Summary of this article
If you are a resident Indian earning a foreign salary from abroad, dividends from overseas stocks, interest in a foreign bank account, or rent from property outside India, every rupee of it must be reported back home.
Crypto profits are taxed at a flat 30 per cent, irrespective of your income bracket or how long you held the asset.
Losses from one crypto asset cannot be set off against gains from another, or against any other income.
For most salaried people, filing an income tax return (ITR) is a July ritual - upload Form 16, confirm pre-filled data, and submit. However, if you have foreign income or crypto gains, that routine does not apply to you. This year, compliance on both fronts has tightened in ways that catch people off guard.
Foreign Income: Disclosure Is Not Optional
If you are a resident Indian earning a foreign salary from abroad, dividends from overseas stocks, interest in a foreign bank account, or rent from property outside India, every rupee of it must be reported back home.
“ITR-1 will not do. You need ITR-2 or ITR-3, and three schedules must be filled out without exception: Schedule FSI for foreign income, Schedule FA for assets held abroad, and Schedule TR to claim credit for tax already paid in that country. Skip even one and your return is incomplete in the eyes of the law,” says Parag Jain, tax head at 1 Finance, a personal finance platform.
Aakash is an IT professional in Pune who returned from the US three years ago. He still holds a US brokerage account that pays roughly $900 in dividends each year. Every July he files ITR-1, telling himself the amount is too small to worry about. It is not. India now receives financial data from over 100 countries under the Common Reporting Standard. His US account has already surfaced in that data. His ITR carries no matching disclosure. Under the Black Money Act, the penalty for each undisclosed foreign asset can reach Rs 10 lakh.
“One thing many returning professionals miss: residential status is determined by days physically spent in India, not by bank account labels or passport stamps. Cross the threshold and global income reporting kicks in automatically, regardless of what you assumed,” says Jain.
Crypto Gains: Strict Rules, Little Room For Error
Crypto profits are taxed at a flat 30 per cent, irrespective of your income bracket or how long you held the asset. The only permitted deduction is your cost of acquisition, no transaction fees, no exchange charges, nothing beyond the purchase price.
Losses from one crypto asset cannot be set off against gains from another, or against any other income. Made Rs 5 lakh on Bitcoin and lost Rs 8 lakh on Ethereum in the same year? You still owe tax on the full Rs 5 lakh.
Shraddha is a 35-year-old lawyer in Mumbai who traded across three platforms last year - two Indian exchanges and one foreign wallet. After mentally netting gains against losses, she landed at a net loss of Rs 3 lakh. She plans to report that figure under Schedule VDA and move on.

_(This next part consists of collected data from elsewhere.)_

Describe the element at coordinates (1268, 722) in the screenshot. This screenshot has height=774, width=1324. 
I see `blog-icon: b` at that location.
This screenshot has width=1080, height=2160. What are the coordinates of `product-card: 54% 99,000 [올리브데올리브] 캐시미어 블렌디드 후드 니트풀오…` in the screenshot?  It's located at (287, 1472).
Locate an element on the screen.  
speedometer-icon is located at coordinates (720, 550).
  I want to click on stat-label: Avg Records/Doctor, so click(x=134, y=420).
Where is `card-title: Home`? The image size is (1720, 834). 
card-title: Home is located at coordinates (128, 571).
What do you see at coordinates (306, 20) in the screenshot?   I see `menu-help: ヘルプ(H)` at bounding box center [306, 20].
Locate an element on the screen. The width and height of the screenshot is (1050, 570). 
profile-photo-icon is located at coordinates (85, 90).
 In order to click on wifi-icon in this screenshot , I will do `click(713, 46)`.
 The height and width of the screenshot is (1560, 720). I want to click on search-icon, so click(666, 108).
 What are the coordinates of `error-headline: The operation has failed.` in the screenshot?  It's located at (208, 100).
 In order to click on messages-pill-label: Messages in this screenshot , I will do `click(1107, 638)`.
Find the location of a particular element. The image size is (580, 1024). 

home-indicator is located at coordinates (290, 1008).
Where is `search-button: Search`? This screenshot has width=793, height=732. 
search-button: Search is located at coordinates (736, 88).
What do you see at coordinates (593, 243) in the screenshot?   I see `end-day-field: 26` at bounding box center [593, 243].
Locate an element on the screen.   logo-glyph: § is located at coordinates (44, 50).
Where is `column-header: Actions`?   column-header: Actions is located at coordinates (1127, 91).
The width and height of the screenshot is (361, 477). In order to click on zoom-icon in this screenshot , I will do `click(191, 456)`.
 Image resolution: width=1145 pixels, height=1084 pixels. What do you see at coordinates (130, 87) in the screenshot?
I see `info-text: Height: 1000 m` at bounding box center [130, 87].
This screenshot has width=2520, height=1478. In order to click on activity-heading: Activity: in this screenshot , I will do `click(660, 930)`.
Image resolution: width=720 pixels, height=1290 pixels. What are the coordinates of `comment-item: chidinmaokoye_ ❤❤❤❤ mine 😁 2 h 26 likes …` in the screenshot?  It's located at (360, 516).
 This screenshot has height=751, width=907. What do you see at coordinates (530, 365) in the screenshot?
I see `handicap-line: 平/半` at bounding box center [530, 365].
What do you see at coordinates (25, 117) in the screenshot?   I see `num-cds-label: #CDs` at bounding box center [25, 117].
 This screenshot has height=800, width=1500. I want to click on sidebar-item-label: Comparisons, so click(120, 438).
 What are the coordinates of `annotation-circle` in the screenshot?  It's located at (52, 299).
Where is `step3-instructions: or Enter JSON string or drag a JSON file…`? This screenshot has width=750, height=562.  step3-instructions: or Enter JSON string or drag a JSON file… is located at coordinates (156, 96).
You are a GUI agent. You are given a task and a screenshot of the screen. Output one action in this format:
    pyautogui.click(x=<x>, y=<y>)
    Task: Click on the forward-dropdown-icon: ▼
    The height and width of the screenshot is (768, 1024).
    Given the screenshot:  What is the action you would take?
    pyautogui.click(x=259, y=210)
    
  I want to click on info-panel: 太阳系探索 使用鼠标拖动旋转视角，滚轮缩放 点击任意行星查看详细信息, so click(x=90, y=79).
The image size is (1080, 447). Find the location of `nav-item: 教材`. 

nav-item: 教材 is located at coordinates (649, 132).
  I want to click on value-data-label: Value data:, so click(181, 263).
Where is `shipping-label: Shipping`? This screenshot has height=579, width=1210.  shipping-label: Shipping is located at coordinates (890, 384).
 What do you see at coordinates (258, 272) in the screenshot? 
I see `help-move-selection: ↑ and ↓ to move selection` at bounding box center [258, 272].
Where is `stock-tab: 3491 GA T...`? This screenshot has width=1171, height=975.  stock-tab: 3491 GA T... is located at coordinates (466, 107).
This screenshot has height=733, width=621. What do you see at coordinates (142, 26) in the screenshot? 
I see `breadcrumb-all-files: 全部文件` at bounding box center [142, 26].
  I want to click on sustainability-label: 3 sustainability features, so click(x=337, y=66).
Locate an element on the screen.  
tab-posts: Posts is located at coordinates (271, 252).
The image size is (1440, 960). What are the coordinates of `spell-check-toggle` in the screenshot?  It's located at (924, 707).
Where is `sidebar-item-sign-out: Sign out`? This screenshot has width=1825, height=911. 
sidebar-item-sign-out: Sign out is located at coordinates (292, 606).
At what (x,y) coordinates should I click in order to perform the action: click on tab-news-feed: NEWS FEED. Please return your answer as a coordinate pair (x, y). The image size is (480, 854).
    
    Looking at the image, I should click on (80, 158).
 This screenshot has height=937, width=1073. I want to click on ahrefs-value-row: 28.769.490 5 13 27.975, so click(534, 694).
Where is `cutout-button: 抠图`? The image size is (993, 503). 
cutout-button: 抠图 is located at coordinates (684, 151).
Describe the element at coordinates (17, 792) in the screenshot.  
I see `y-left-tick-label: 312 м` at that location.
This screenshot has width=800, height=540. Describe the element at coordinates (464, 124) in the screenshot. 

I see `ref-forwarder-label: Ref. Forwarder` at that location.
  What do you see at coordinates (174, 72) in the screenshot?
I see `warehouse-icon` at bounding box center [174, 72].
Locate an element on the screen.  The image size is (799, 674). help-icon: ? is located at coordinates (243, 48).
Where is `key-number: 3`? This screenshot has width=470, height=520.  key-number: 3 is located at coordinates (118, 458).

Says Jain: “Two things will go wrong. Losses cannot be netted this way. Each profitable trade is taxed at 30 per cent on its own, regardless of what happens elsewhere in the portfolio. And her foreign wallet holdings are foreign assets, which belong in Schedule FA. Leaving that out exposes her to the same Rs 10 lakh penalty as any other foreign asset non-disclosure. Filing ITR-1 to avoid these schedules entirely will have the system flag her return as defective.”
Steps Before Your ITR Filing
Confirm your residential status first. It decides which schedules apply. For foreign income, pull statements from every overseas account and convert figures to INR using the telegraphic transfer buying rate on the last day of the financial year. If you paid tax abroad, file Form 67 before your ITR deadline to claim that credit in India.
For crypto, download full transaction histories from every exchange and wallet, including foreign platforms. Calculate gains trade by trade. Swapping one crypto for other counts as a taxable transaction, not a portfolio adjustment.
The Income Tax Department is cross-referencing exchange data, CRS feeds, and ITR filings more actively than before. Clean disclosure, filed on time, is the only way to stay clear.